Work Stealing in OS

Background

Many online applications no longer run as one program on one machine. They are split into services so that different parts of the system can scale independently and handle large numbers of users and requests. A single user request may therefore enter through a gateway and then trigger several remote procedure calls (RPCs) to backend services over the network.

Once a request crosses service boundaries, latency becomes an end-to-end budget rather than a property of one machine. Developers often describe this budget with a service-level objective (SLO), which defines the response-time target a request should meet. In systems such as memcached, the useful work for a request may take only a few microseconds, so even small scheduling and networking overheads matter.

The central tension is that the system wants two things at once. It wants to keep each request within its SLO, especially during overload, but it also wants to keep CPUs highly utilized instead of reserving large amounts of idle capacity. That tension comes from two sources: workload variability and the mismatch between modern network bandwidth and operating-system overhead.

Problem 1: Workload

The latency of each service is affected by several factors. Request arrivals can be bursty, diurnal, or otherwise uneven. Once the arrival rate exceeds server capacity, queues build up. Later requests then suffer from head-of-line blocking and risk violating their SLOs unless more resources are provisioned.

One straightforward response is to overprovision resources so queues are less likely to build. However, this wastes capacity. If developers provision enough machines so overload almost never happens, utilization during normal periods can be poor. It is expensive to maintain a large cluster of underutilized machines.

Service latency can also change because of the application itself. Events such as cache misses or reconnections can make a request take longer than expected. Less time-sensitive work, such as garbage collection, may also contend with latency-sensitive tasks for the same cores. Again, the common response is to add more resources, which leads back to the same underutilization problem.

Problem 2: Kernel Efficiency

The operating systems widely used in production are not always well matched to current network hardware. From queueing theory, a single queue shared by multiple processors can perform better than one queue per processor. Processor sharing is also attractive for high-dispersion tasks because long tasks do not strand short ones behind them. In practice, however, real systems do not match the theory neatly.

As Amy Ousterhout discusses in her talk, network bandwidth has increased dramatically over the past decades. The network is now fast enough that the operating system can become the bottleneck. Receiver-side scaling (RSS) is often used to improve throughput by steering packets from the network interface card (NIC) directly to CPU cores, rather than routing all work through one centralized queue.

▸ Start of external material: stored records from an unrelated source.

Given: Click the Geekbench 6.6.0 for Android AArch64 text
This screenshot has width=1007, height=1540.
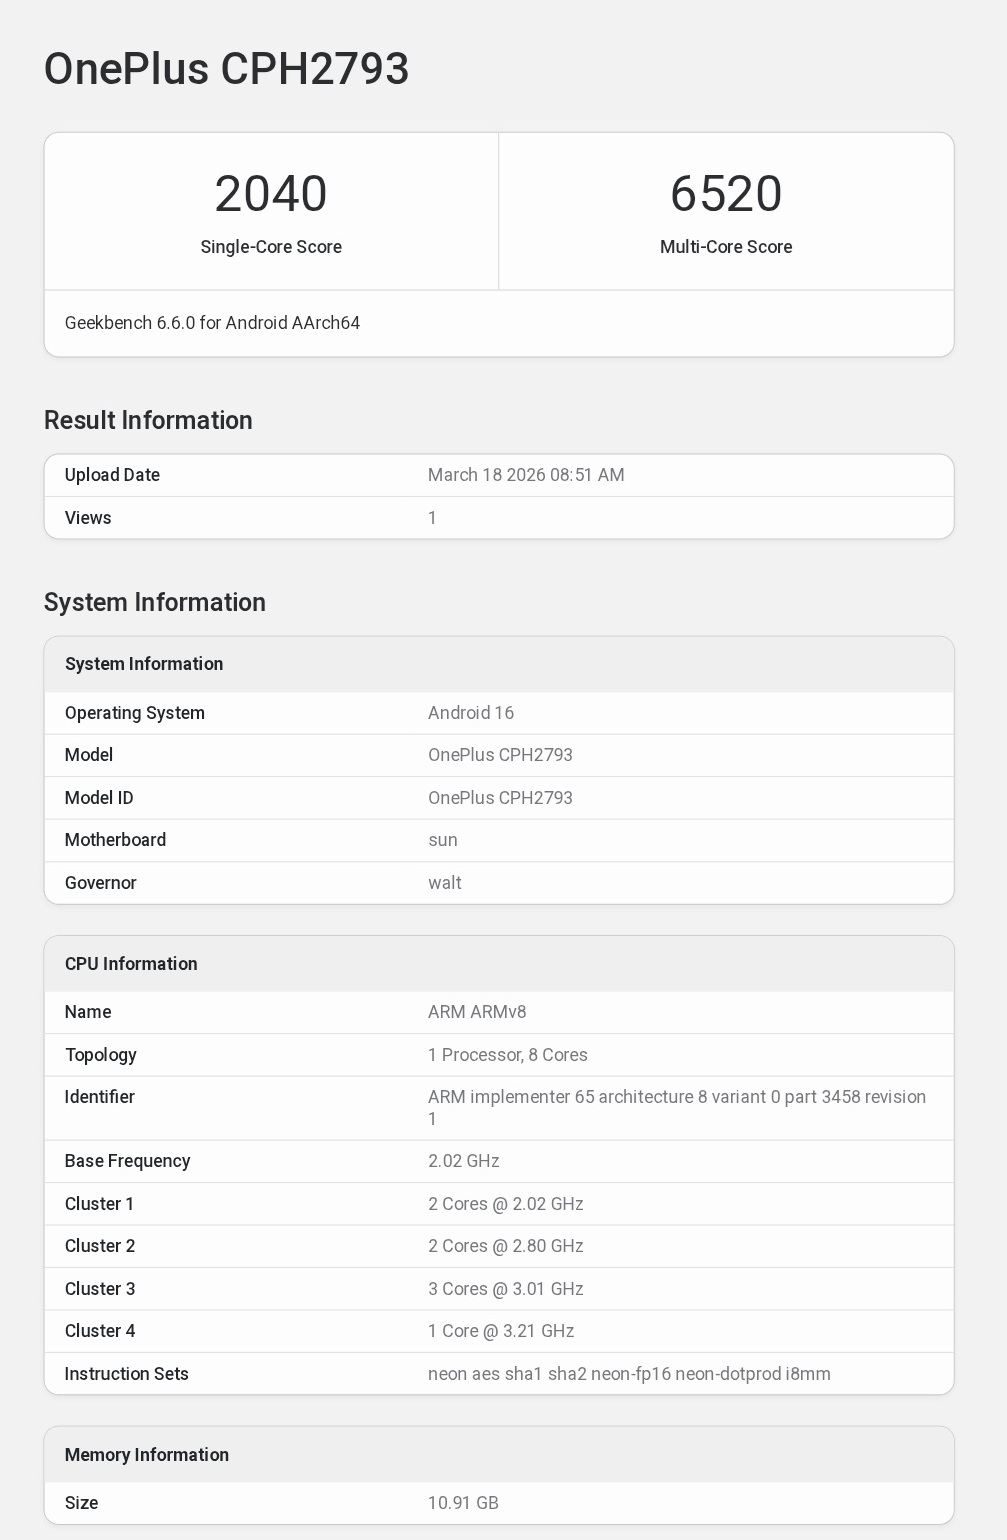Looking at the screenshot, I should click(212, 323).
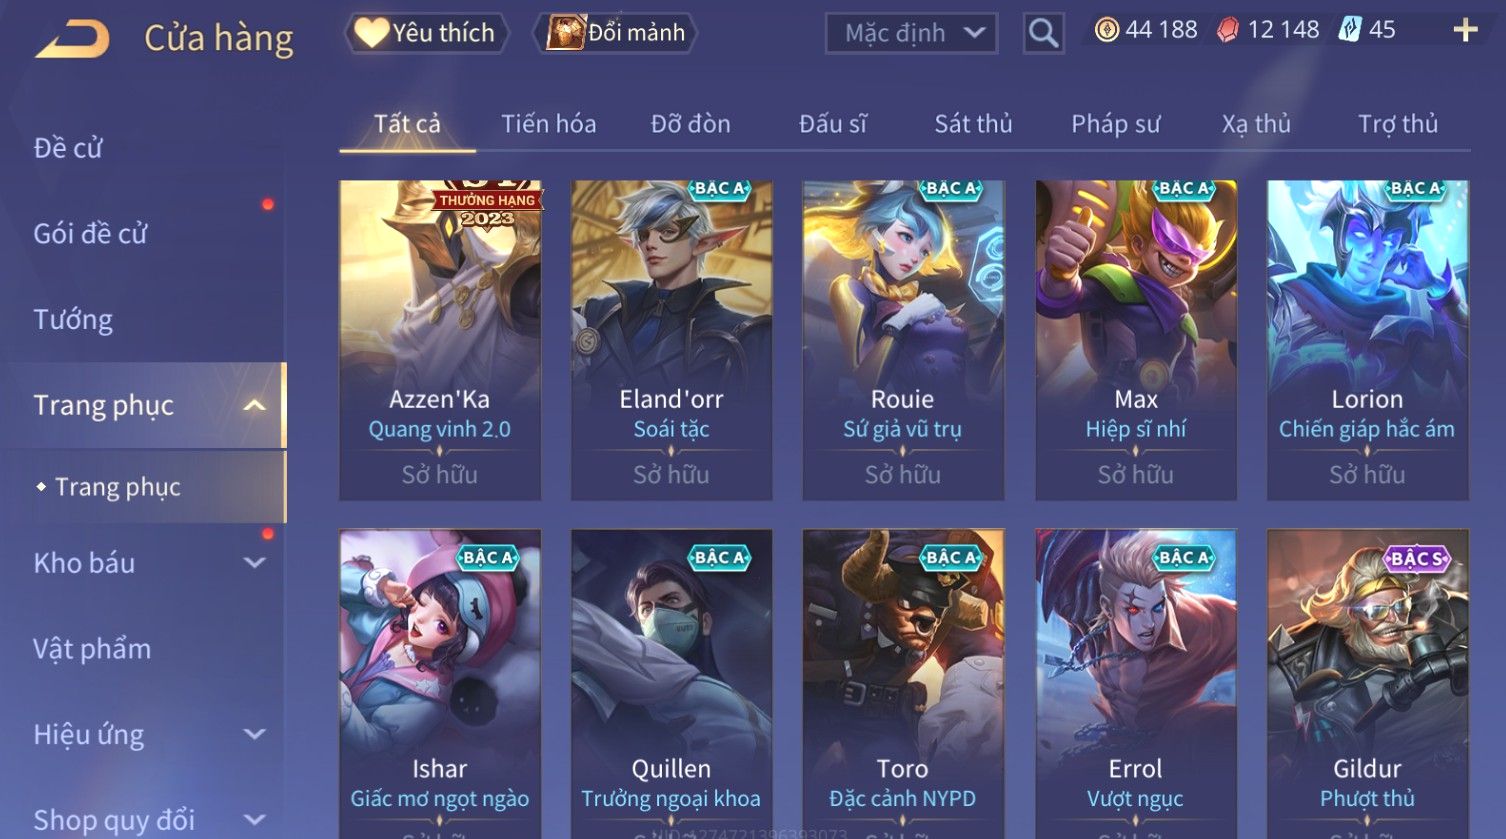This screenshot has height=839, width=1506.
Task: Tap the plus icon to add currency
Action: coord(1465,30)
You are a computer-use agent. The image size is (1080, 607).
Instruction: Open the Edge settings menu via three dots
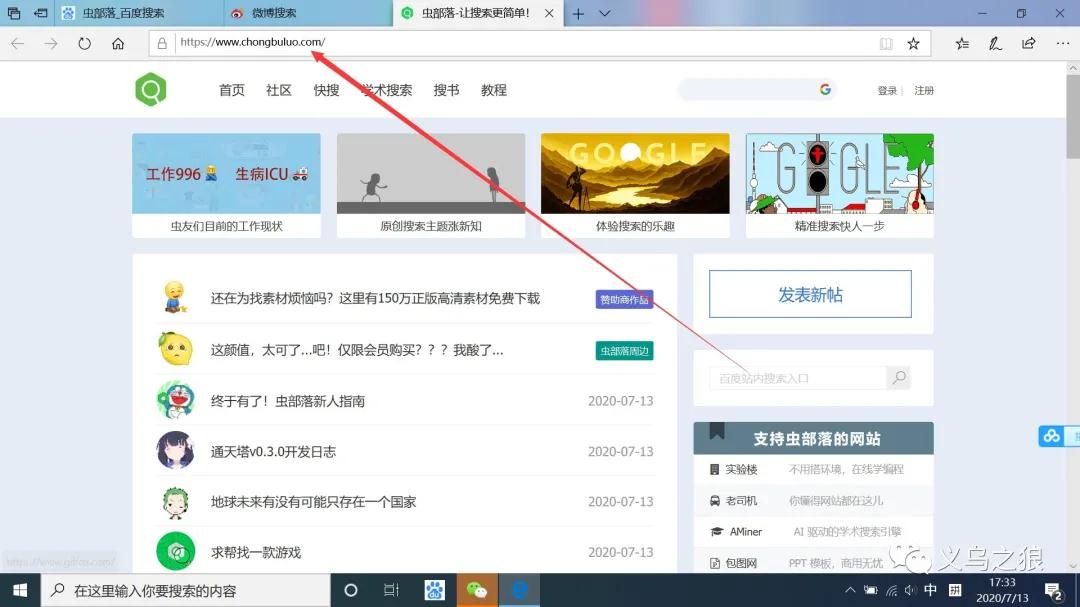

This improves throughput, but it also departs from the theoretically attractive shared-queue design. Linux without kernel bypass keeps a more centralized model, but it incurs high overheads for microsecond-scale tasks because scheduling is too coarse-grained. Kernel-bypassing systems improve throughput, but they often introduce the drawbacks of one queue per core: poor work conservation and head-of-line blocking. A per-core strategy works best for short, low-dispersion tasks. Otherwise, one worker can sit idle while another remains overloaded.

Work stealing is a natural response to this imbalance. Each worker keeps a local queue of pending tasks, and idle workers steal tasks from the opposite end of another worker’s queue. In principle, this makes the system work-conserving while requests are in flight. The intuition is simple, but ordinary work stealing is not immediately useful at microsecond scale because its overheads, including context switches and stack management, can be too large.

Work Stealing – ZygOS

ZygOS tries to recover the work-conservation benefits of a centralized queue while keeping much of the performance of a kernel-bypass, shared-nothing dataplane. It does this by introducing an intermediate shared buffer, called the shuffle queue, between networking and application execution. The shuffle queue creates a controlled place where work can be stolen across cores.

This is the key tradeoff. Unlike IX, ZygOS is not fully cache-coherence free: work stealing requires some sharing, and sharing introduces synchronization and cache-coherence costs. ZygOS accepts this cost in a narrow part of the system so it can reduce head-of-line blocking and improve work conservation.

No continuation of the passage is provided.